Wildlife tourism is way more insidious than we can imagine and something that we can change through our actions. I investigated how elephants are brutally trafficked from the wild, negatively impacted by a life in captivity, and also filmed the solutions out there to protect them and ensure a wilder future for them.
One thing that everyone can do is be more cognizant of our impact on wildlife protection. Any wildlife experience that allows you to get up close with a wild animal and interact with it the way you would with a pet or domestic animal is not ethical.
With more people getting vaccines and wanting to travel, are you concerned about the rise in tourism and the potential increase in habitat disturbance around the world?
No, I think that wildlife tourism, if regulated, can be a force for good. In many parts of the world, the communities that live alongside wildlife are driven to illegal activities like logging and wildlife trafficking from a place of genuine desperation. Economics drives conservation, and if those same communities can find employment in tourism, that will substantially reduce their dependence on the forest for their survival.

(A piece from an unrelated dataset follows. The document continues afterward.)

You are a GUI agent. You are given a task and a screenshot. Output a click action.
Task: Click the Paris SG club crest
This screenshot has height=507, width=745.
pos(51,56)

Having said that, I think it's key that tourism is equitable for rural communities living alongside wildlife and that some of the revenue generated from safaris, wildlife experiences, and the hospitality sector actually trickles down to the locals.

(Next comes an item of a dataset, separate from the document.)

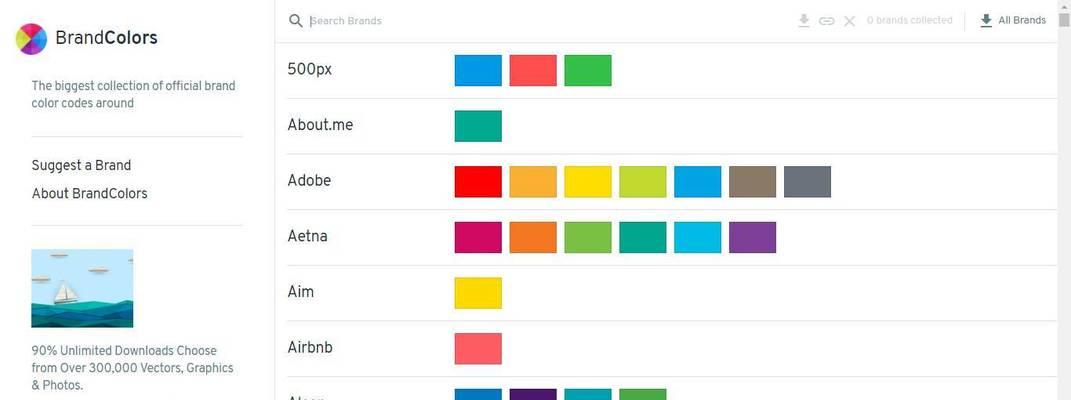Viewport: 1071px width, 400px height.
Task: Select the Adobe brand name
Action: tap(309, 180)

What sort of changes in the corporate sector do you think would make the biggest difference in promoting a cleaner world?
The majority of the environmental pollution and habitat destruction that we see around us is fueled by mega-sized corporations in the oil and gas, textile, food-production, and automobile sectors, among others. These businesses need to rethink how sustainable every stage of their production is and invest in eliminating harmful impacts like toxic chemicals being emptied into the ocean and pristine forests being slashed for new industrial zones.
There's been a lot of talk about the importance of working toward making the world cleaner and waste-free by 2030. Do you think that timeline is plausible?
People should make changes in their lives if they can and if it is possible given their constraints. But the onus is on the corporate sector and our governments. Companies like Impossible Burger and Tesla are slowly changing how the food we consume and the cars we drive impact our planet while also keeping consumers happy.
Similarly, we need bold innovations in the plastics sector, subsidized by governments. If these alternatives are available at scale, are as effective, and come at a similar price point to plastic, there's no reason why we can't create a waste-free world by 2030.
Your series "Living with Predators" for National Geographic India highlighted the tribal communities that peacefully coexist with big cats. Why is it important to show that sort of coexistence between humans and animals?
For the longest time we've depicted the communities who live alongside wildlife as human barriers to conservation or as unempowered recipients of international (often neocolonial and interventionist) conservation efforts. The reality could not be more different. Local conservationists, tribes, and trained forest rangers have the potential to protect species and conserve habitats in ways that no outside nonprofit or government entity could hope to.
I do not think that humans and wild animals can coexist everywhere on our planet. A one-size-fits-all approach to conservation will never work, and it's important that we consider some wild spaces inviolate and allow people and animals to coexist together in other places.
What advice do you have for people who want to help conservation efforts?
Donating [to conservation organizations] does help, but try finding smaller grassroots, community-led organizations that you can support rather than just the more visible global NGOs that have name recognition.